Global Inequality at Lowest Level for 140 Years

Mads Lundby Hansen // 16 September 2021

The world has become a much better place in recent decades when it comes to poverty and prosperity: extreme poverty has been significantly reduced and prosperity has increased.

This July the French economist Thomas Piketty published an analysis that should have attracted huge attention in the global press. But it didn’t. The working paper shows that global inequality is at its lowest level in 140 years.

In the analysis Piketty examines income inequality in the world as a whole. In other words, he treats the world as if it were one large country. And income inequality between the world’s richest and the poorest economic groups has not been lower for 140 years.

In particular, Piketty’s analysis shows that there has been a significant drop in inequality from 2000 to 2020, which is why inequality is at its lowest level in 140 years. The IMF also finds in a report that global inequality has declined markedly over the same period.

The above is just the latest contribution to the debate on global inequality. The world has become a much better place in recent decades when it comes to poverty and prosperity: extreme poverty has been significantly reduced and prosperity has increased. In addition, both income and wealth inequality have declined. This is the exact opposite of the alarmist and negative image that is typically painted by the left wing, including Oxfam Ibis, who receives DKK 150 million from Danish taxpayers every year.

The decline in global inequality is partly due to the fact that the world’s two most populous countries, China and India, have become more prosperous. Economic growth in India and China has been at six to nine percent for a number of years, while in the West we have seen growth rates of about two percent per year. In this perspective, it is natural for the gap between rich and poor in the world to have gradually narrowed. Growth has also been high for decades in other Asian countries. Higher growth has lifted millions of people out of poverty. For example, the number of people living in extreme poverty has fallen from 1.9 billion in 1990 to about 700 million today worldwide. That has happened despite the fact that world population has increased by 2 billion people in the same period.

Catch-up effect

Growth in China and India has been high since the two countries began market reforms from the 1980s onwards (more private ownership, deregulation and the opening up of the economy to foreign trade and foreign investments). These market reforms have contributed to China and India experiencing a so-called catch-up effect in terms of prosperity.

The IMF finds that over the past 30 years, inequality has increased in 53 percent of the 94 countries for which they have data. In particular, prosperous countries have tended to experience an increase in inequality. The other half of the countries have experienced declining inequality, including many countries in Latin America.

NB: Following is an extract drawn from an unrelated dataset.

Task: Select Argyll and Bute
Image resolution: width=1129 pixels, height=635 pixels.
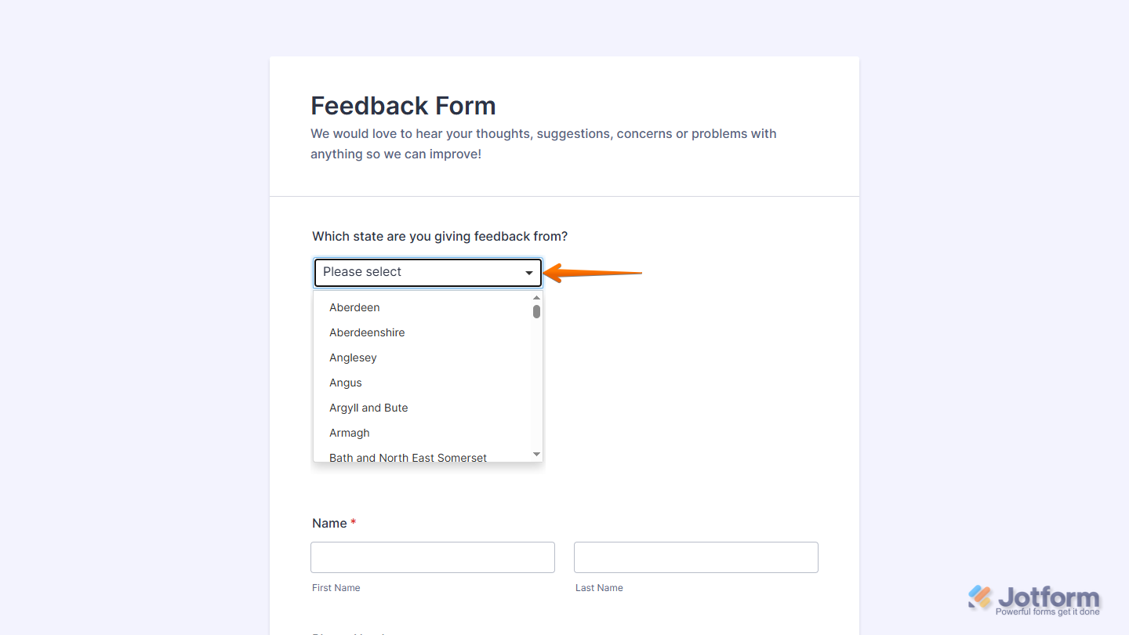Action: [x=368, y=408]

The IMF expects that global inequality will continue to decline in the future, as poorer countries are expected to achieve higher economic growth than the most prosperous countries due to the catch-up effect. Thus, the IMF estimates that global median income will double from USD 2,600 in 2015 to USD 5,100 in 2035. So the prospects for prosperity, less poverty and reduced inequality are positive. Potential obstacles to this development could be wars or a collapse of the globalization process as a result of the introduction of significant barriers to trade and investment. In addition, fewer market-oriented economic policies in both less prosperous countries and OECD countries may hamper favourable developments. If growth slows as a result of poor economic policies in rich countries, it will make it harder for poorer countries to export. This is one of the reasons why one should not pay attention to Piketty’s and Oxfam Ibis’ recommendations about wealth taxes, millionaire taxes and higher corporate tax rates. They would impede a continuation of the positive trend.

Wealth inequality has fallen

Global wealth inequality has also been reduced over the past 20 years. The global wealth share of the top 10 percent has been reduced from 88.7 percent in 2000 to 81.8 percent in 2020, according to Credit Suisse. This implies that the share of the bottom 90 percent has grown from 11.3 percent in 2000 to 18.2 percent in 2020.

The decrease in wealth inequality since 2000, according to Credit Suisse, is primarily due to a decrease in the wealth inequality between countries. Among other things, wealth in China has increased substantially since the year 2000, when China was a country with relatively low wealth.

When the world is moving in the right direction in terms of increased prosperity, combatting extreme poverty and reduced global inequality, then the best way of sustaining the trend we have seen over the last two or three decades is clear: continued globalization, increased global trade and more market reforms that boost economic freedom.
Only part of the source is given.